**What you need to do**
Give every line of the records below as a JSON list of strings, one string per line, and leave out any blank lines.

Coordinate data for items
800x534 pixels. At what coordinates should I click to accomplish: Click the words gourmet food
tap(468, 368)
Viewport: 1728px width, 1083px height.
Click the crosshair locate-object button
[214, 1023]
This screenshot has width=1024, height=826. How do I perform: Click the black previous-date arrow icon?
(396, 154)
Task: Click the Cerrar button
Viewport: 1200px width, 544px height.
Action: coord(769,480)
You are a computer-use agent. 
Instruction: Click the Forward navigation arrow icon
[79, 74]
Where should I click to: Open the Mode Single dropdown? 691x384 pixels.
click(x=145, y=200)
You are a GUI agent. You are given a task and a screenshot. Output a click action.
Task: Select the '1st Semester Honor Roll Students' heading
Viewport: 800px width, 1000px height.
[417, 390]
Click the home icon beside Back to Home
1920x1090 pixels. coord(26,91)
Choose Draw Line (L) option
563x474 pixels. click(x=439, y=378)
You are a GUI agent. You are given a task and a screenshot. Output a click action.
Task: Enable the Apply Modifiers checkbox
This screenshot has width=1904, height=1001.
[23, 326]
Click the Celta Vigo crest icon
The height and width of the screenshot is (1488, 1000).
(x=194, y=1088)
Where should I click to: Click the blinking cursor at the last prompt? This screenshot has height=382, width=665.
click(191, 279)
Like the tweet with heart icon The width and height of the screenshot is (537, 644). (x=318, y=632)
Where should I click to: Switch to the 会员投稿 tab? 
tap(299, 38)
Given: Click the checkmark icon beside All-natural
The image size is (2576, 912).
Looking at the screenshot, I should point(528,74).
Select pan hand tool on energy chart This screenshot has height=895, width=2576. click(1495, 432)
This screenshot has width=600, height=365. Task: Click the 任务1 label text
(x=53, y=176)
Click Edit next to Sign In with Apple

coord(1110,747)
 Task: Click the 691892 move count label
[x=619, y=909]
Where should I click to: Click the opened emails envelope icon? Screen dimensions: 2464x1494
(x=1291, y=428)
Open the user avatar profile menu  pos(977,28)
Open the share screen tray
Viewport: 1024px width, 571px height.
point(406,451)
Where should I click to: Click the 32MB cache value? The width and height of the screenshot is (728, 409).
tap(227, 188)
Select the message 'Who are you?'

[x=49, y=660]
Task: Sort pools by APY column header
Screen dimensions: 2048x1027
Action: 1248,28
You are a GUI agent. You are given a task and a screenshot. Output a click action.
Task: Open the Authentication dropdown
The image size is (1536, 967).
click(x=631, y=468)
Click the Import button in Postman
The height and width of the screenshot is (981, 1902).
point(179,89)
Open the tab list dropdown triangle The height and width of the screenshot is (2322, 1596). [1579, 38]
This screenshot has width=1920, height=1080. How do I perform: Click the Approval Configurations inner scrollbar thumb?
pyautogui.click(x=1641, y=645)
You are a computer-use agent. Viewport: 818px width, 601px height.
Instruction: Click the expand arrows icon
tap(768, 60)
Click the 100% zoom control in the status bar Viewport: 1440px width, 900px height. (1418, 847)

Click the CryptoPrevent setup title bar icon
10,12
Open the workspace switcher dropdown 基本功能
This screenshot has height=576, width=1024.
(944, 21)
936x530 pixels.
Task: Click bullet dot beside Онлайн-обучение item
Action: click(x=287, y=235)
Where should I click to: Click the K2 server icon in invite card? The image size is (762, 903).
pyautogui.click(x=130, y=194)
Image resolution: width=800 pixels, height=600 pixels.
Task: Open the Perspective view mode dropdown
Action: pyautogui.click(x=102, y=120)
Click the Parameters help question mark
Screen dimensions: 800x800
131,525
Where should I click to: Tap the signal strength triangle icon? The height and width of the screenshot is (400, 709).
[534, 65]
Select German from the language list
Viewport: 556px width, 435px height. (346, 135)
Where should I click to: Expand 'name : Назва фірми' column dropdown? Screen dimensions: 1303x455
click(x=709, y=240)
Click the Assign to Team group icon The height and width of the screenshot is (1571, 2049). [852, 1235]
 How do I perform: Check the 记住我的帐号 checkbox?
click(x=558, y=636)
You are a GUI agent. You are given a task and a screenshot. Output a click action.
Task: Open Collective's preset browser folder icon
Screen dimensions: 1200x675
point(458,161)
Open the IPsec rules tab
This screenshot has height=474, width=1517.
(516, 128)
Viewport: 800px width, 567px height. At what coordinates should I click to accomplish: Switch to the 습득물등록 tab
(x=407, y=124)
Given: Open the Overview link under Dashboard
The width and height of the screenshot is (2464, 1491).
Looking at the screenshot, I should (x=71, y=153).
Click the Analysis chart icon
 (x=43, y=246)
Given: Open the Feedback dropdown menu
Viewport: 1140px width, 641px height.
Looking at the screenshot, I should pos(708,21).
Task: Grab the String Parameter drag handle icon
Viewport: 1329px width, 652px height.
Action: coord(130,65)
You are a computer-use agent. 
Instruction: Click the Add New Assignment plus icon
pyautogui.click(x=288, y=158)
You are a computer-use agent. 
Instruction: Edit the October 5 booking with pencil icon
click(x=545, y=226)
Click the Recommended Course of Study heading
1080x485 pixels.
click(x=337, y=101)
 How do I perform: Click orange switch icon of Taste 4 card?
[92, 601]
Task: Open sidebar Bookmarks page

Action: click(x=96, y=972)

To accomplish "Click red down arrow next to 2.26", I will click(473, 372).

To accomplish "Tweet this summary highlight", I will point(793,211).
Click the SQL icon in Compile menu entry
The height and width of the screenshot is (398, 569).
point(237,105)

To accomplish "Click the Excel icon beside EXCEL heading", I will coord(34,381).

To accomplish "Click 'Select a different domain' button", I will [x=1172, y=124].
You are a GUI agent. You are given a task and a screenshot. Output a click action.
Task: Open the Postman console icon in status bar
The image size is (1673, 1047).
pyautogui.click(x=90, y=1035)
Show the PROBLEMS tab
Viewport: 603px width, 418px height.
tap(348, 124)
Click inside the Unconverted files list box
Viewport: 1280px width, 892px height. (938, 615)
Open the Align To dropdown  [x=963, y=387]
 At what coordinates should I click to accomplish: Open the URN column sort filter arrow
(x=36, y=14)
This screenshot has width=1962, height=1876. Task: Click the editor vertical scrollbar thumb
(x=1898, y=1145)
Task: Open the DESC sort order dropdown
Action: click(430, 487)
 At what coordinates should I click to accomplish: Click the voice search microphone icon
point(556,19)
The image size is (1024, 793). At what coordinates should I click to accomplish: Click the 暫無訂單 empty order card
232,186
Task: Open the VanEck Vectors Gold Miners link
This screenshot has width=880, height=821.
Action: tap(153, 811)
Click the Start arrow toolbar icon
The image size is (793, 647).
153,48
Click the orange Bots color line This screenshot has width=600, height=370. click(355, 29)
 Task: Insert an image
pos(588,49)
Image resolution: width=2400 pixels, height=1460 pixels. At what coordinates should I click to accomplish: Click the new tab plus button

**Exercise output**
[
  "800x534 pixels. At what coordinates should I click to accomplish: Click the words gourmet food",
  "tap(468, 368)",
  "Viewport: 1728px width, 1083px height.",
  "Click the crosshair locate-object button",
  "[214, 1023]",
  "This screenshot has width=1024, height=826. How do I perform: Click the black previous-date arrow icon?",
  "(396, 154)",
  "Task: Click the Cerrar button",
  "Viewport: 1200px width, 544px height.",
  "Action: coord(769,480)",
  "You are a computer-use agent. ",
  "Instruction: Click the Forward navigation arrow icon",
  "[79, 74]",
  "Where should I click to: Open the Mode Single dropdown? 691x384 pixels.",
  "click(x=145, y=200)",
  "You are a GUI agent. You are given a task and a screenshot. Output a click action.",
  "Task: Select the '1st Semester Honor Roll Students' heading",
  "Viewport: 800px width, 1000px height.",
  "[417, 390]",
  "Click the home icon beside Back to Home",
  "1920x1090 pixels. coord(26,91)",
  "Choose Draw Line (L) option",
  "563x474 pixels. click(x=439, y=378)",
  "You are a GUI agent. You are given a task and a screenshot. Output a click action.",
  "Task: Enable the Apply Modifiers checkbox",
  "This screenshot has width=1904, height=1001.",
  "[23, 326]",
  "Click the Celta Vigo crest icon",
  "The height and width of the screenshot is (1488, 1000).",
  "(x=194, y=1088)",
  "Where should I click to: Click the blinking cursor at the last prompt? This screenshot has height=382, width=665.",
  "click(191, 279)",
  "Like the tweet with heart icon The width and height of the screenshot is (537, 644). (x=318, y=632)",
  "Where should I click to: Switch to the 会员投稿 tab? ",
  "tap(299, 38)",
  "Given: Click the checkmark icon beside All-natural",
  "The image size is (2576, 912).",
  "Looking at the screenshot, I should point(528,74).",
  "Select pan hand tool on energy chart This screenshot has height=895, width=2576. click(1495, 432)",
  "This screenshot has width=600, height=365. Task: Click the 任务1 label text",
  "(x=53, y=176)",
  "Click Edit next to Sign In with Apple",
  "coord(1110,747)",
  " Task: Click the 691892 move count label",
  "[x=619, y=909]",
  "Where should I click to: Click the opened emails envelope icon? Screen dimensions: 2464x1494",
  "(x=1291, y=428)",
  "Open the user avatar profile menu  pos(977,28)",
  "Open the share screen tray",
  "Viewport: 1024px width, 571px height.",
  "point(406,451)",
  "Where should I click to: Click the 32MB cache value? The width and height of the screenshot is (728, 409).",
  "tap(227, 188)",
  "Select the message 'Who are you?'",
  "[x=49, y=660]",
  "Task: Sort pools by APY column header",
  "Screen dimensions: 2048x1027",
  "Action: 1248,28",
  "You are a GUI agent. You are given a task and a screenshot. Output a click action.",
  "Task: Open the Authentication dropdown",
  "The image size is (1536, 967).",
  "click(x=631, y=468)",
  "Click the Import button in Postman",
  "The height and width of the screenshot is (981, 1902).",
  "point(179,89)",
  "Open the tab list dropdown triangle The height and width of the screenshot is (2322, 1596). [1579, 38]",
  "This screenshot has width=1920, height=1080. How do I perform: Click the Approval Configurations inner scrollbar thumb?",
  "pyautogui.click(x=1641, y=645)",
  "You are a computer-use agent. Viewport: 818px width, 601px height.",
  "Instruction: Click the expand arrows icon",
  "tap(768, 60)",
  "Click the 100% zoom control in the status bar Viewport: 1440px width, 900px height. (1418, 847)",
  "Click the CryptoPrevent setup title bar icon",
  "10,12",
  "Open the workspace switcher dropdown 基本功能",
  "This screenshot has height=576, width=1024.",
  "(944, 21)",
  "936x530 pixels.",
  "Task: Click bullet dot beside Онлайн-обучение item",
  "Action: click(x=287, y=235)",
  "Where should I click to: Click the K2 server icon in invite card? The image size is (762, 903).",
  "pyautogui.click(x=130, y=194)",
  "Image resolution: width=800 pixels, height=600 pixels.",
  "Task: Open the Perspective view mode dropdown",
  "Action: pyautogui.click(x=102, y=120)",
  "Click the Parameters help question mark",
  "Screen dimensions: 800x800",
  "131,525",
  "Where should I click to: Tap the signal strength triangle icon? The height and width of the screenshot is (400, 709).",
  "[534, 65]",
  "Select German from the language list",
  "Viewport: 556px width, 435px height. (346, 135)",
  "Where should I click to: Expand 'name : Назва фірми' column dropdown? Screen dimensions: 1303x455",
  "click(x=709, y=240)",
  "Click the Assign to Team group icon The height and width of the screenshot is (1571, 2049). [852, 1235]",
  " How do I perform: Check the 记住我的帐号 checkbox?",
  "click(x=558, y=636)",
  "You are a GUI agent. You are given a task and a screenshot. Output a click action.",
  "Task: Open Collective's preset browser folder icon",
  "Screen dimensions: 1200x675",
  "point(458,161)",
  "Open the IPsec rules tab",
  "This screenshot has height=474, width=1517.",
  "(516, 128)",
  "Viewport: 800px width, 567px height. At what coordinates should I click to accomplish: Switch to the 습득물등록 tab",
  "(x=407, y=124)",
  "Given: Open the Overview link under Dashboard",
  "The width and height of the screenshot is (2464, 1491).",
  "Looking at the screenshot, I should (x=71, y=153).",
  "Click the Analysis chart icon",
  " (x=43, y=246)",
  "Given: Open the Feedback dropdown menu",
  "Viewport: 1140px width, 641px height.",
  "Looking at the screenshot, I should pos(708,21).",
  "Task: Grab the String Parameter drag handle icon",
  "Viewport: 1329px width, 652px height.",
  "Action: coord(130,65)",
  "You are a computer-use agent. ",
  "Instruction: Click the Add New Assignment plus icon",
  "pyautogui.click(x=288, y=158)",
  "You are a computer-use agent. ",
  "Instruction: Edit the October 5 booking with pencil icon",
  "click(x=545, y=226)",
  "Click the Recommended Course of Study heading",
  "1080x485 pixels.",
  "click(x=337, y=101)",
  " How do I perform: Click orange switch icon of Taste 4 card?",
  "[92, 601]",
  "Task: Open sidebar Bookmarks page",
  "Action: click(x=96, y=972)",
  "To accomplish \"Click red down arrow next to 2.26\", I will click(473, 372).",
  "To accomplish \"Tweet this summary highlight\", I will point(793,211).",
  "Click the SQL icon in Compile menu entry",
  "The height and width of the screenshot is (398, 569).",
  "point(237,105)",
  "To accomplish \"Click the Excel icon beside EXCEL heading\", I will coord(34,381).",
  "To accomplish \"Click 'Select a different domain' button\", I will [x=1172, y=124].",
  "You are a GUI agent. You are given a task and a screenshot. Output a click action.",
  "Task: Open the Postman console icon in status bar",
  "The image size is (1673, 1047).",
  "pyautogui.click(x=90, y=1035)",
  "Show the PROBLEMS tab",
  "Viewport: 603px width, 418px height.",
  "tap(348, 124)",
  "Click inside the Unconverted files list box",
  "Viewport: 1280px width, 892px height. (938, 615)",
  "Open the Align To dropdown  [x=963, y=387]",
  " At what coordinates should I click to accomplish: Open the URN column sort filter arrow",
  "(x=36, y=14)",
  "This screenshot has width=1962, height=1876. Task: Click the editor vertical scrollbar thumb",
  "(x=1898, y=1145)",
  "Task: Open the DESC sort order dropdown",
  "Action: click(430, 487)",
  " At what coordinates should I click to accomplish: Click the voice search microphone icon",
  "point(556,19)",
  "The image size is (1024, 793). At what coordinates should I click to accomplish: Click the 暫無訂單 empty order card",
  "232,186",
  "Task: Open the VanEck Vectors Gold Miners link",
  "This screenshot has width=880, height=821.",
  "Action: tap(153, 811)",
  "Click the Start arrow toolbar icon",
  "The image size is (793, 647).",
  "153,48",
  "Click the orange Bots color line This screenshot has width=600, height=370. click(355, 29)",
  " Task: Insert an image",
  "pos(588,49)",
  "Image resolution: width=2400 pixels, height=1460 pixels. At what coordinates should I click to accomplish: Click the new tab plus button"
]